There is a tendency in British cinema to treat the past as a museum exhibit—polite, dusted, and kept behind velvet ropes. But Emily Brontë’s prose was never polite. It was a bruise. It was the sound of wind tearing through a house that cannot hold it.
Emerald Fennell understands this.
As we approach the release of her adaptation of Wuthering Heights, the director has offered a glimpse into her psychological approach to the material, not through a trailer, but through text. In a new foreword for the Female Filmmakers Collection reissue of the novel (arriving February 3, 2026), Fennell describes her relationship with the book not as an appreciation, but as a trauma.
“It is too slippery, too wild, too good to distill into two hours of film,” she writes. “Instead, what I have attempted to do is adapt my own experience of reading it for the first time. It is an adaptation of a feeling: my first disemboweling by the baby god.”
Disemboweled by the baby god. It is a violent, almost sacrificial image. It suggests that for Fennell, this film is not an act of preservation, but an act of surrender.

The Masochism of Adaptation
Cinema often struggles with the internal violence of literature. How do you film a feeling? Specifically, how do you film the feeling of being possessed by a love that destroys you?
Fennell’s comments, initially reported by The Hollywood Reporter, align with a sentiment she expressed earlier to The Guardian, where she categorized the adaptation process as “a kind of masochistic exercise.” She noted, “There’s a reason people were deeply shocked by it… It’s primal, sexual.”
This is the mise-en-scène of the wound.
By admitting that the book “can’t love me back,” Fennell touches on the inherent tragedy of the adapter. We try to resurrect the dead—in this case, Cathy and Heathcliff—but they remain ghosts. Her film, starring Margot Robbie and Jacob Elordi, arrives in theaters on February 13, 2026, one day before Valentine’s Day. The timing feels like a dark joke, a reminder that l’amour fou is rarely about flowers; it is usually about haunting.
Robbie and Elordi are beautiful, yes, but beauty in Brontë’s world is often a warning. If Fennell stays true to her “feral” vision, we should not expect the pristine costumes of a Sunday night drama. We should expect mud, blood, and the exhaustion of souls worn thin by obsession.

A Convergence of Storms
It seems we are bracing for a total atmospheric shift in pop culture. This is not merely a film release; it is a gothic convergence.
Alongside the film and the book reissue, the musician Charli XCX has announced her own album, also titled Wuthering Heights, due February 13. With tracks like “Chains of Love” and a John Cale collaboration accompanied by a video inspired by Fennell’s film, the boundaries between mediums are dissolving.
It is a fascinating experiment in intertextuality.

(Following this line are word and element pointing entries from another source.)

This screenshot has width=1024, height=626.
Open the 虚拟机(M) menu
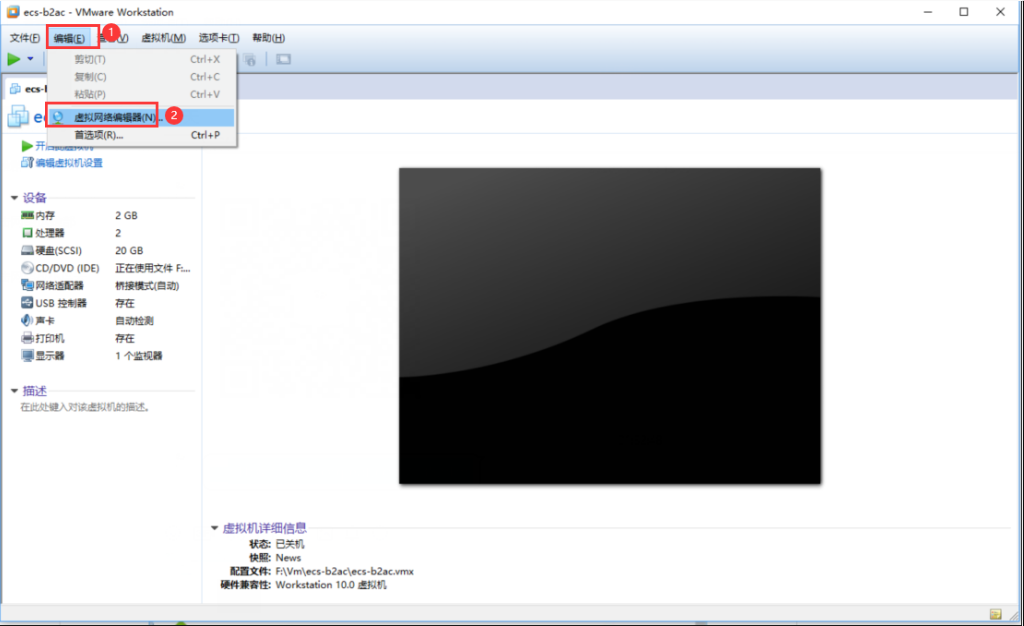tap(163, 38)
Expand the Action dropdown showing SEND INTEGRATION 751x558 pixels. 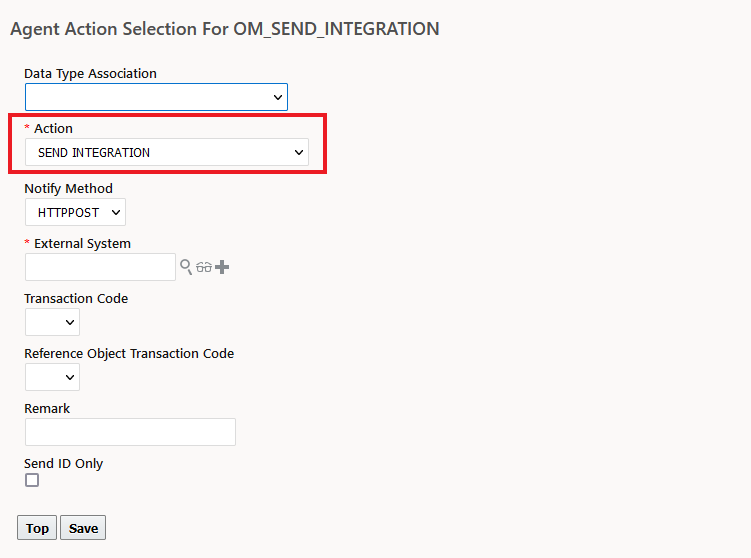pos(167,152)
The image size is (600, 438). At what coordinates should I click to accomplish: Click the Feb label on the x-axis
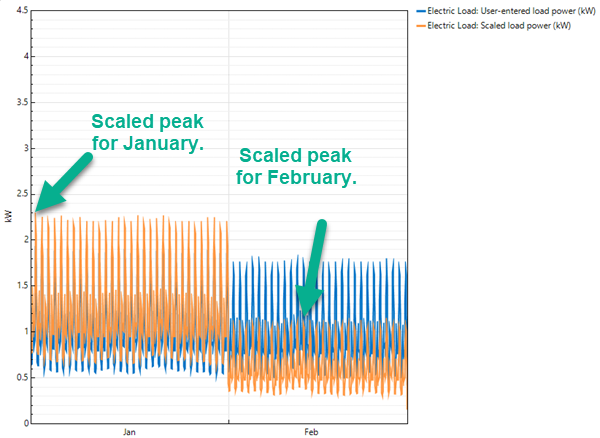click(x=311, y=433)
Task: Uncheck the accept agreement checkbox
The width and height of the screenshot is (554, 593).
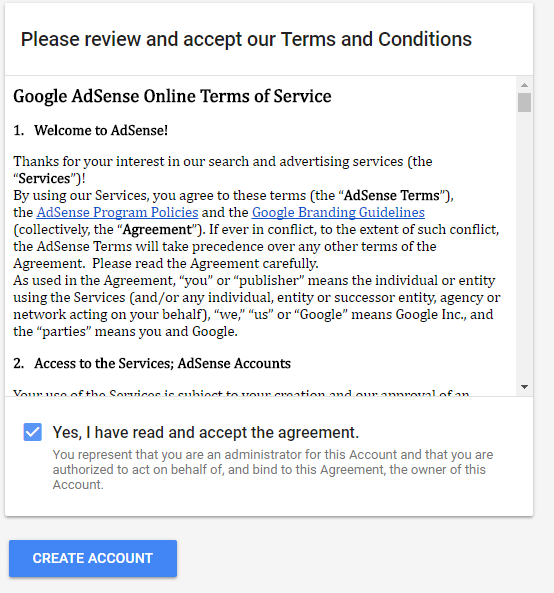Action: 33,432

The novel, the film, the music—all refracting the same beam of obsessive light.
When Jacob Elordi described the film as “painfully beautiful” and promised it would “obliterate your heart,” he was likely not speaking in hyperbole. He was speaking the language of the production itself. Fennell is not asking us to watch a story. She is asking us to endure a weather system.
We often forget that cinema began as a spectacle of shadows. Fennell seems intent on dragging us back into the dark, to show us that some stories are not meant to be watched safely. They are meant to be survived.
The Architecture of the Storm: What We Know
A Violent Interiority
Fennell’s foreword explicitly rejects the “tidy” period drama, framing her adaptation as a “disemboweling”—a visceral, psychic rupture rather than a historical reenactment.
The Date is a Warning
The film releases February 13, 2026. Arriving on the eve of Valentine’s Day suggests a deliberate subversion of romantic tropes, leaning into the novel’s inherent cruelty.
A Multimedia Echo
The simultaneous release of Charli XCX’s album Wuthering Heights indicates a curated cultural moment, bridging 19th-century gothic literature with modern avant-pop.
Fidelity to Feeling, Not Text
Fennell admits the book is “too wild” to film literally. Her goal is to capture the feeling of reading it for the first time—the shock and the heat—rather than the exact beat-by-beat plot.
The Cast as Archetypes
Margot Robbie and Jacob Elordi step into roles that require more than chemistry; they require a willingness to embody the “doomed” nature of characters who exist only to consume one another.
FAQ
Why is Emerald Fennell’s take on ‘Wuthering Heights’ considered controversial?
Fennell has described the book as an act of “sado-masochism” and her adaptation as a “disemboweling.” This suggests a departure from traditional, romanticized versions of the story in favor of something darker, more sexual, and psychologically violent.
When is the new ‘Wuthering Heights’ movie being released?
The film is scheduled to hit theaters on February 13, 2026.
Is Charli XCX’s album the soundtrack for the movie?
While Charli XCX’s album is titled Wuthering Heights and releases on the same day (February 13, 2026) with videos inspired by the film, it is described as an original album rather than a traditional orchestral soundtrack.
Who stars as Heathcliff and Cathy?
Jacob Elordi will play Heathcliff, and Margot Robbie will play Catherine Earnshaw.